The U.S. health care system has the dubious distinction of spending more than other countries while often achieving worse outcomes. Administrative costs, which account for an estimated 20%  to 25% of health care spending, provide a potential area to lower costs without hurting patient care. But reforming such spending requires a clear understanding of how providers spend today. 

A recent study by LDI Senior Fellow Ezekiel J. Emanuel and colleagues evaluates current national data from the only universal public source available: Medicare Cost Reports. They find significant shortcomings in what hospitals provide today, causing missed opportunities to improve policy. The authors examined reports on over 5,600 hospitals from 2010 to 2024 and found that the granularity, accuracy, and usability of the data are inadequate for benchmarking, making operational decisions, or targeting administrative cost reductions. 

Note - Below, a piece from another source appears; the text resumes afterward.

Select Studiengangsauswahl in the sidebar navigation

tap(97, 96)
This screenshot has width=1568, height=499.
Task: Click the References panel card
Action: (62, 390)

“Ultimately, consistent, reliable, and actionable data is an essential step toward reducing excess expenses and improving the efficiency of our health care system as a whole,” says Emanuel.

The researchers found:

  • More than three-quarters of hospitals file a single “administrative and general” line item without breaking it down into categories such as data processing, purchasing, or accounts receivable.
  • Among hospitals that do report subcategories, nearly one-third of entries appear mislabeled or incorrectly classified.
  • The current report spans about 200 pages across 30 worksheets and is accompanied by a 632-page instruction manual.

Here are three recommendations from the authors to improve Medicare Cost Reports and create opportunities to identify savings, drive efficiency, and reduce spending without compromising quality.

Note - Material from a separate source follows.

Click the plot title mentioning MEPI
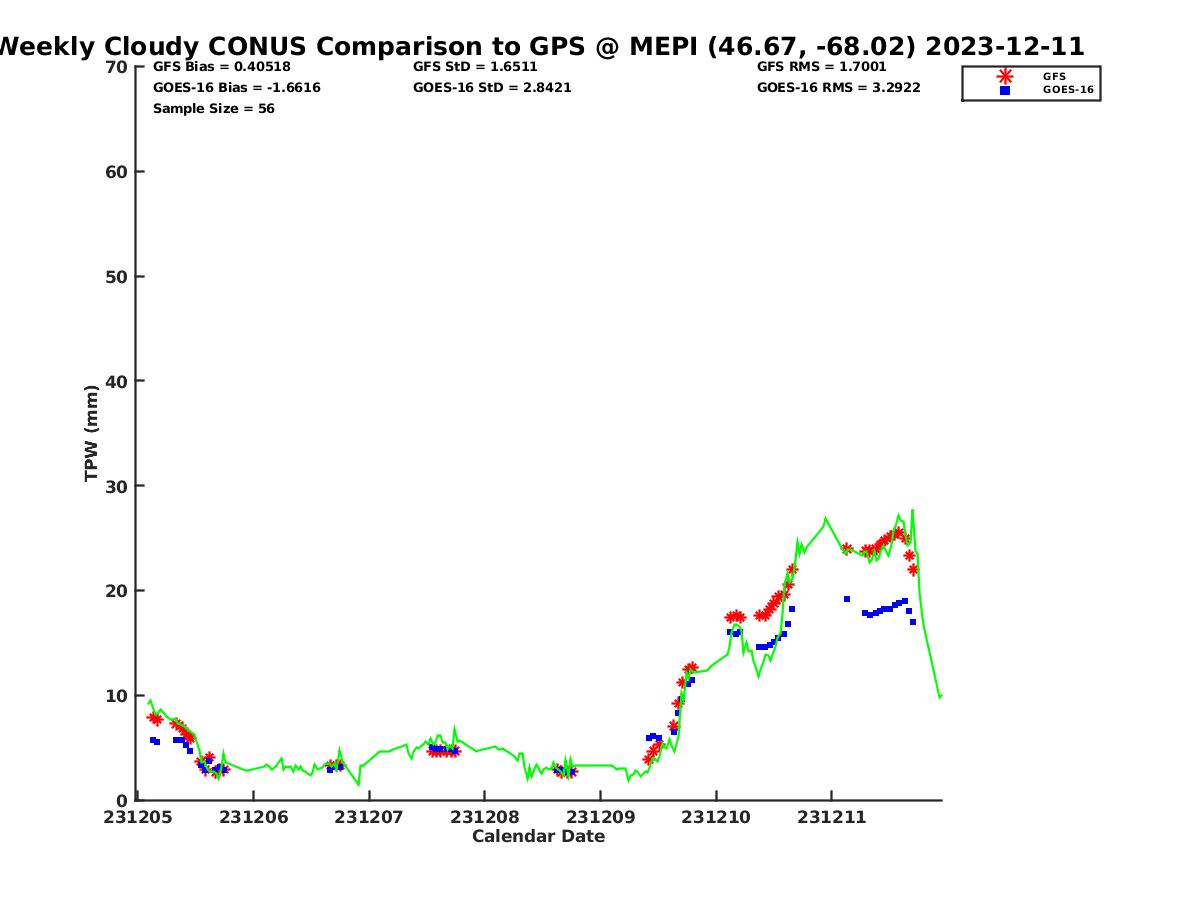Viewport: 1200px width, 900px height. (540, 46)
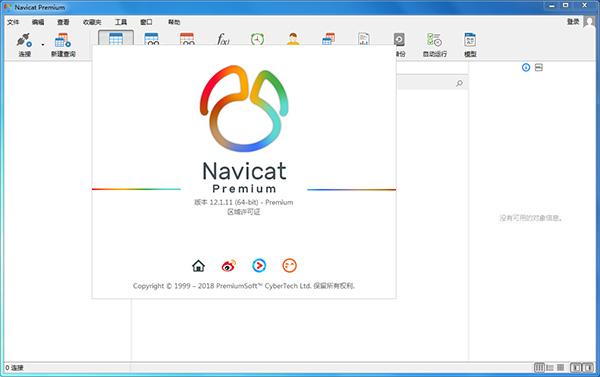Open the Weibo icon in splash
Screen dimensions: 600x377
(229, 265)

  1. Require consistent reporting for all hospitals: Adjust reporting requirements so that every hospital must submit detailed subcategory data, rather than a single aggregate line.
  2. Standardize subcategory definitions and labeling: Mandate a uniform taxonomy for administrative expense subcategories such as data processing, management, and purchasing, and provide clear definitions to reduce label ambiguity and misclassification.
  3. Simplify the reporting format: Replace outdated templates with concise, standardized digital forms.

The authors suggest that priority policies to reduce administrative spending could include creating a centralized claims clearinghouse, standardizing physician licensure, or streamlining quality reporting. But reforms are hampered by the lack of accurate administrative data to assess the costs of current inefficiencies.

The study “Availability of Consistent, Reliable, and Actionable Public Data on U.S. Hospital Administrative Expenses” by Nikhil R. Sahni, Brooke Istvan, Heather Bello Thornhill, Karen E Joynt-Maddox, David Cutler, and Ezekiel J. Emanuel appeared in Health Affairs Scholar on May 5.